I could feel Caleb moving during the test. He never wanted to be still when we needed him to be. The technician had told me it would take a long time if Caleb didn't cooperate. I was hoping that he'd calm down, but he was once again dancing his Irish jig.

After just 30 minutes, the study was complete. I was thrilled that the technician was able to finish so quickly, and I waited anxiously as the cardiologist reviewed the findings. My mother joined me in the exam room, and we didn't have to wait long before a smiling female doctor bounced in the room. She introduced herself and delivered the news that the findings were excellent. She assured us that Caleb had no heart abnormalities and we would never again have to come to the center for congenital heart abnormalities.

As much as I wanted to be happy with this news, I couldn't be. I had been told that the referring doctor didn't expect Caleb to have any heart abnormalities, and that we were just doing the echo as a precaution. I had set myself up to believe that this test would come back normal, so if it hadn't, I would have been devastated. I thanked God that Caleb had a good heart, but I was still afraid for his brain.

My mom and I were approached by another staff member shortly after we received the results of the echo. She came bearing the news that the engineer was still working on the MRI, and we could wait another hour or so to see if he'd have it up and running. She couldn't guarantee that it'd be fixed that day, but since we had come so far, we might as well wait a little while and see. We decided to grab some lunch in the mean time.

We were disappointed an hour later when we were told that the engineer had to order two parts that wouldn't be delivered until the next day. My mom and I realized that we had no choice but to reschedule the MRI and come back another day.
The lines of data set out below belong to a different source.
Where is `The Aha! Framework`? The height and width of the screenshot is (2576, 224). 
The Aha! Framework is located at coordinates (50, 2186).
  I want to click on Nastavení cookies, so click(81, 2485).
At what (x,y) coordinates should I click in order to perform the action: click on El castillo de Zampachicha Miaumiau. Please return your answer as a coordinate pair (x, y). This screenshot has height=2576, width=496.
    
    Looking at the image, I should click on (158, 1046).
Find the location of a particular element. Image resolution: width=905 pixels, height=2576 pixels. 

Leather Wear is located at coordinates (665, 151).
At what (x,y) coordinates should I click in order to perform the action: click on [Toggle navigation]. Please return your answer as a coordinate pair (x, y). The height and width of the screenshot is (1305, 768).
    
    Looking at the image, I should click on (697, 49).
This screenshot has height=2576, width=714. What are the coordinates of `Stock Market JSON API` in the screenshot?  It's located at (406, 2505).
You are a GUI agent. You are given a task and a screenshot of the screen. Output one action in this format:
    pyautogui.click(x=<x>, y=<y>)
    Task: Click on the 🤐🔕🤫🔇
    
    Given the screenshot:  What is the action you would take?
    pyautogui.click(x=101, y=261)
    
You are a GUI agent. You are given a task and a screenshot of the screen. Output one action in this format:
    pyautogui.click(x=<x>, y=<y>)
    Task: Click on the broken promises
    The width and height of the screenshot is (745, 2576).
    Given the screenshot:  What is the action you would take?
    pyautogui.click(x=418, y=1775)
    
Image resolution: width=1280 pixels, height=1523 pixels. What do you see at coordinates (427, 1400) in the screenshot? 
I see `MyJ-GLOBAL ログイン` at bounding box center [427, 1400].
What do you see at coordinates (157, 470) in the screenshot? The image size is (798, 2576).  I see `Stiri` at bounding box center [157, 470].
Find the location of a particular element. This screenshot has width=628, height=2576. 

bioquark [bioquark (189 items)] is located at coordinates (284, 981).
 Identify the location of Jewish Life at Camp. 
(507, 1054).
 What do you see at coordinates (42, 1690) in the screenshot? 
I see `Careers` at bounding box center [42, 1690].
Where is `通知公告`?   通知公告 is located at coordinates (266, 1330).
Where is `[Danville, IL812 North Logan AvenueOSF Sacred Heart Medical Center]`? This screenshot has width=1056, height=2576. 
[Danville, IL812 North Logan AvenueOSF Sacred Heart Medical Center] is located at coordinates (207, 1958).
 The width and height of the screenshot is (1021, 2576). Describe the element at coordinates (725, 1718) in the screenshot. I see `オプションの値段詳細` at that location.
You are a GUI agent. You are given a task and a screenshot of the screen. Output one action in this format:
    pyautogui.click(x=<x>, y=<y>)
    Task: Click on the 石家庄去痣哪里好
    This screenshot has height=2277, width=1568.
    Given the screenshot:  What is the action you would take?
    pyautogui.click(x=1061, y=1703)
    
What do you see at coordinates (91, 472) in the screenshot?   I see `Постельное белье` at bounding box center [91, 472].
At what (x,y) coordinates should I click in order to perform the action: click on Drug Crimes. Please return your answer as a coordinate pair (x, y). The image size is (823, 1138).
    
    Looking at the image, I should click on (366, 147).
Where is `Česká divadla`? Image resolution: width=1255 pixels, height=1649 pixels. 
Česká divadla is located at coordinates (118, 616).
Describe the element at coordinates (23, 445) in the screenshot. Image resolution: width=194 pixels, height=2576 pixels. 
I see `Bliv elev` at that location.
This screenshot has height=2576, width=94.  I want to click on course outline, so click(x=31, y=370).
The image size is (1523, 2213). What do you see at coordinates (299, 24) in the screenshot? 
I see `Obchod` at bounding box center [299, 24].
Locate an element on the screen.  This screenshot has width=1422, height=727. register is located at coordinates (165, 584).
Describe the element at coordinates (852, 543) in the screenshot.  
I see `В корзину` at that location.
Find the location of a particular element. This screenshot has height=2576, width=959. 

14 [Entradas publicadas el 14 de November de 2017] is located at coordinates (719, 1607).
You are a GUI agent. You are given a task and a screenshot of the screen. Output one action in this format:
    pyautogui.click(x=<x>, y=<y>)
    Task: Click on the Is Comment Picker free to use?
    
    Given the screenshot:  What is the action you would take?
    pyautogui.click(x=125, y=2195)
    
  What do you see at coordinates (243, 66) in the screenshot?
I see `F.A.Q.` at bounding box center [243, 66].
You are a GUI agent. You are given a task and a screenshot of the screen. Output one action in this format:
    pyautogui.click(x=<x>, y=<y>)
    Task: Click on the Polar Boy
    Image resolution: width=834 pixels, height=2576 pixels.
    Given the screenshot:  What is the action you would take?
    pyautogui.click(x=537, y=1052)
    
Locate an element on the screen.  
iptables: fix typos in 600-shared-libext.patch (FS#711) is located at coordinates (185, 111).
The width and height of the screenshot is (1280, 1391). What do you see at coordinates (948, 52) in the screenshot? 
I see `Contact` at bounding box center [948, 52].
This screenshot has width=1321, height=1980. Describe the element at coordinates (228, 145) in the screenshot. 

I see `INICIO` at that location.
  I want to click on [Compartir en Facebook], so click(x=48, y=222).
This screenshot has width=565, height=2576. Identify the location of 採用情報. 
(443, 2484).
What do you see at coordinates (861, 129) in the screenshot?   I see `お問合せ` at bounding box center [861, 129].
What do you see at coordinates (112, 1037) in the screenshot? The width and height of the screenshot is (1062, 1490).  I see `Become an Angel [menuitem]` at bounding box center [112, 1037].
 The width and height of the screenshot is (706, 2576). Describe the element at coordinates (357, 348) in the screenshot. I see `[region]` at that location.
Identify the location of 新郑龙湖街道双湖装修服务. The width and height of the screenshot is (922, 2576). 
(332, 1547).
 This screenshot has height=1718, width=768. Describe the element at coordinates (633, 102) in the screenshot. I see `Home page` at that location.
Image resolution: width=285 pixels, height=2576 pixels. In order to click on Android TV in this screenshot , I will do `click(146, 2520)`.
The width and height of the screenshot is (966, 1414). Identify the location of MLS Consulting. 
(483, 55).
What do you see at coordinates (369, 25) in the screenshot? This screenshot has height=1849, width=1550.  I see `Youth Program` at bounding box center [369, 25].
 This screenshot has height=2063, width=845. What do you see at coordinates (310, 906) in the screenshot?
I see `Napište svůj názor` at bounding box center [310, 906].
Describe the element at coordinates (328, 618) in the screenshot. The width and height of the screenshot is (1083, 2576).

It was Friday afternoon and we were told that the next available appointment would be on Tuesday morning. I quickly agreed to come back at the appointed time and I knew it would be a difficult weekend.

It was Good Friday. We were hoping to go home with good news and I guess we did in some ways. My husband was furious when I called him to tell him of the MRI situation. I explained to him that if God had wanted it to happen that day then it would have. I was amazed at my ability to remain calm and accepting.

Sadly, we would have no new information on Caleb's brain abnormalities to share with our families as we gathered together for Easter. We knew we would be anxious all weekend, but I also knew that somehow, God would allow me to still experience a peace-filled Holiday in spite of it all.